Generally, a learning curve has an expert level where the surgeon’s performance stabilizes. However, an increasing trend in OPTIME in latter period (Figs. 2, 3) shows the surgical time gets longer after it reaches an expert level. These findings should be interpreted in conjunction with the decreasing trend in preROM. This phenomenon results from the influence of “case mix” on the learning curve [6]. In case mix, the patients a surgeon treats tend to become more difficult as he becomes more experienced and the learning curve should be interpreted in consideration of its effect. It can be assumed that the degree of LOM (preROM) of the elbow reflects the difficulty of cases attempted, given that the volume of a normal elbow joint is 14 ± 2 ml, whereas that of a stiff elbow is 6 ± 3 ml [7]. Furthermore, the capsular compliance of the stiff elbow is only 15% of normal compliance, so adequate capsular distension of the stiff elbow might not be possible [7]. Arthroscopic procedures can be complicated by decreased volume and compliance of the elbow, and this is consistent with the inverse relationship of the OPTIME and preROM in the result. Therefore, the case mix in this study represents that severer contractures are included in the latter period of the series. It can be proved by the significant difference in mean preROM between the first and last three blocks (86° vs. 72°).
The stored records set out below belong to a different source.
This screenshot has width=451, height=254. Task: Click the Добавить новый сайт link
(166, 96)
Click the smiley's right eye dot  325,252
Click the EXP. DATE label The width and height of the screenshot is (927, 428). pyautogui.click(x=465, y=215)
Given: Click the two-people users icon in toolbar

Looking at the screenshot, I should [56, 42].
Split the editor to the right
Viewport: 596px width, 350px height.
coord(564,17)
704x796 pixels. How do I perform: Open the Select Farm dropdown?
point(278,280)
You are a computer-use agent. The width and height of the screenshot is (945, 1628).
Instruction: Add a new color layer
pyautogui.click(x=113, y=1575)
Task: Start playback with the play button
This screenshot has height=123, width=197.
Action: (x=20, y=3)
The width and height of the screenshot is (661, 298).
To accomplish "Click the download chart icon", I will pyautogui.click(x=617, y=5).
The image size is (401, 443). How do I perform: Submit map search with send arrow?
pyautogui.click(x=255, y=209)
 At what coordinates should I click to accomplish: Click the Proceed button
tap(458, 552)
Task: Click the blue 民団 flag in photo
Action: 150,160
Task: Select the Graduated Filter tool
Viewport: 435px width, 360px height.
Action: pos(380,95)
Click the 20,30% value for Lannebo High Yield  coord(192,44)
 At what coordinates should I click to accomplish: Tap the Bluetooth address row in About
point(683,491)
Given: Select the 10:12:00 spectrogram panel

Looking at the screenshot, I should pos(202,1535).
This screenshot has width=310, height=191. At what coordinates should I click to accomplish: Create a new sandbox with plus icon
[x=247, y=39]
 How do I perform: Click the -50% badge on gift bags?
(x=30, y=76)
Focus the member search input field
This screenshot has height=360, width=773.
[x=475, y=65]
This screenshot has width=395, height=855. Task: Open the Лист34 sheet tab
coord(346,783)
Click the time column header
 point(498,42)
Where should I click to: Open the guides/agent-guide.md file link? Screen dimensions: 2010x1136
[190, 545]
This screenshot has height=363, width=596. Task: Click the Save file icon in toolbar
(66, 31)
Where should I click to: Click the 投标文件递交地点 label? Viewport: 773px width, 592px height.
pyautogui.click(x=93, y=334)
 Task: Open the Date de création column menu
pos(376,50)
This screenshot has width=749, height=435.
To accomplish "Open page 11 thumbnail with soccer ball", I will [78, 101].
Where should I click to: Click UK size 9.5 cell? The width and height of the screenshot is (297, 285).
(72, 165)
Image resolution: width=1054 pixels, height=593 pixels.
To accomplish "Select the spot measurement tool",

This study has some limitations. First, the transarticular approach was introduced at the seventh block. This approach can allow the safe creation of the initial portal in those severely contractured elbows; however, we do not think that it is a fundamental modification of the procedure because the subsequent procedures followed the usual manners. Furthermore, no changes in outcome measures occurred after using the approach. Second, “case mix” could have been be avoided by excluding the patients with severe contracture of the elbow; however, the consecutiveness of the series will be considerably biased and the measure of learning would be seriously impaired. Third, the arthroscopic procedures were not identical and varied according to the intra-operative findings. Various statistical analyses were employed to evaluate the effect of the procedural differences and we attempted to incorporate them into investigating the learning effect. Fourth, it is known that not only is the number of procedures important to learning but also the frequency with which they are performed [14]. The current series ranges over 17 years, and the span between procedures was sometimes longer than a month. It could be argued that an accumulation of experience in this situation is diminished. However, this series was consecutive and performed by a single surgeon. Fifth, the learning curve in this study reflects one surgeon’s experience, and the lessons learned from the non-LOM cases could have an impact on the learning curve. Therefore, it can be one of the comparable guidelines for other surgeons to assume the expected timeline, but cannot be applied uniformly. Despite these limitations, we believe the present study adds a detail on the learning curve in this procedure that has not been addressed in the literature.

Conclusions

This study demonstrated a learning curve in which a significant decrease in operative time was shown after an initial 15 patients. Improvement in motion or clinical score was not a satisfactory surrogate for learning curve and found to be closely related to preoperative range of motion.